Das Personal spult sein routiniertes Arbeitsprogramm ab. Das bietet den Selbstschutz, angesichts des sichtbaren Unglücks nicht selbst unter die Räder der Tristesse zu geraten. Der Zivi selbst jedoch wird arg gebeutelt. Gerade einmal drei Monate von Oktober bis Weihnachten werden erzählt, und schon hat sich dessen Leben von Grund auf umgekrempelt. Die Beziehung mit seiner Freundin geht in die Brüche, er bezieht wieder sein Kinderzimmer bei den Eltern.
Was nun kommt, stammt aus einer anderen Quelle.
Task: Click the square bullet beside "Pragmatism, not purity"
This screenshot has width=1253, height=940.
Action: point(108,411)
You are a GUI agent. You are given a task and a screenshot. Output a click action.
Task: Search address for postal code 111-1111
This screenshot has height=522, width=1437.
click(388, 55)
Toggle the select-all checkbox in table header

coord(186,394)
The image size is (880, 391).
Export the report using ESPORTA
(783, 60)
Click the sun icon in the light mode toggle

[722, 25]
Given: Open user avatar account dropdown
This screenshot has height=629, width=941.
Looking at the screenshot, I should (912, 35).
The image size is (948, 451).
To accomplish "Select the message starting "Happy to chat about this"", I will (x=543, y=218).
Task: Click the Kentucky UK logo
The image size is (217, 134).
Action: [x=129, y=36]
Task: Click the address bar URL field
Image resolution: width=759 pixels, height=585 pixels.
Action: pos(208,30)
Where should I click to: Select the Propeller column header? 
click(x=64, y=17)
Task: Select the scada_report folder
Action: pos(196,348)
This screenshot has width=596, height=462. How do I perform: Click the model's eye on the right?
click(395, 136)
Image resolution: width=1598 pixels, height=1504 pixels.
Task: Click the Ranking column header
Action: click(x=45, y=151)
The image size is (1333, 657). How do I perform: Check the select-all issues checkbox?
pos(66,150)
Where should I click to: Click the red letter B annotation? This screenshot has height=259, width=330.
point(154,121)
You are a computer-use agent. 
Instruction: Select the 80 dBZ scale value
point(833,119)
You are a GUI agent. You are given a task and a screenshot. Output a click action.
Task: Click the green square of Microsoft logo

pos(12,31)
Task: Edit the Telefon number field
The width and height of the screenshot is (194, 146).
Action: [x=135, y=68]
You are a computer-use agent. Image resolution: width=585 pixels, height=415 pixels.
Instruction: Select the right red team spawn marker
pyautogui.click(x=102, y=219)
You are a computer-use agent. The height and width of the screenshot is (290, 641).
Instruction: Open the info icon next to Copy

Es sieht so aus, als wäre der Zustand der immerwährenden Unvernunft aus der WG ins Privatleben des Zivi verlängert worden

Mit gerade einmal 23 Jahren Elias Hirschl hat schon ein beachtliches Werk von drei Romanen vorgelegt, außerdem hat er sich im Rahmen von Poetry-Slam-Meisterschaften einen Namen gemacht. Jetzt zeigt er, dass er das Zeug dazu hat, auf längere Strecke eine Geschichte zu entwickeln, die es mit den verborgenen Winkeln unserer Gesellschaft ernst meint. Er wird zum Zeugen und Fürsprecher jener, die sich aus unserer Wirklichkeit verabschiedet haben, um sich in eine eigene zurückzuziehen. Die scheint nicht freundlicher zu sein als unsere, Hirschl riskiert jedenfalls einen schrägen Blick darauf.